Даже по походке, по каким-то никому неведомым человеческим
особенностям: пластике, мимике, ушной раковине, наконец. Только Нестеров
видел это все сразу, скопом. Никогда он не ошибался, если приходилось
спорить относительно индивидуализации преступника, моментально вытаскивал из
памяти образ человека, если видел похожего и так далее.

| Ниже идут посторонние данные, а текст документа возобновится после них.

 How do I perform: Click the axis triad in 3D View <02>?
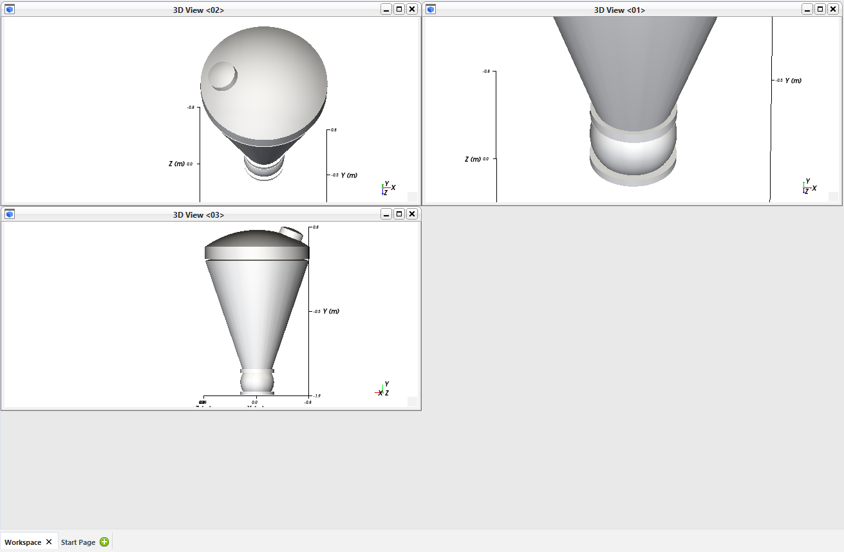tap(388, 188)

Экспертное отождествление трупа в захоронении 8/УЕ-7-3456 Волкова
кладбища показало, что труп не идентичен гражданке Самохваловой Наталье
Борисовне, 1963 года рождения. С целью выяснения обстоятельств смерти
произведено повторное вскрытие трупа неизвестной, похороненной под именем
Самохваловой Натальи Борисовны. Установлено, что смерть произошла от
внезапного сокращения сердечной мышцы и наступившего затем паралича сердца.
В паховой области трупа обнаружен след от укола иглы, которой в организм
было введено быстродействующее сокращающее средство. Началась работа по
установлению личности убитой по данным дактилоскопии, опрос бывшего
персонала отделения Межлегионбанка "Фора" в Петербурге, знакомых и ближайших
подруг Самохваловой Натальи Борисовны, повторный обыск на квартире
Самохваловой и допрос отчима Осипова Павла Ивановича проводил следователь
петербургского управления ФСБ полковник Медведев. Результаты оперативных
действий дали положительный результат. Через соседей Самохваловой Натальи
Борисовны удалось разыскать школьную подругу Самохваловой Титову Инну
Густавовну, которая сообщила, что Самохвалова в июне-июле месяце сего года
возобновила свое общение с их общей старой приятельницей, так же
одноклассницей, Халифовой Эльмирой Фатыховной. По данным районного
управления Внутренних дел Петроградского округа Петербурга установлено, что
Халифова Эльмира Фатыховна, 1963 года рождения, уроженка Ленинграда,
проживала на улице Профессора Попова, в доме, где секс-шоп. Любой покажет.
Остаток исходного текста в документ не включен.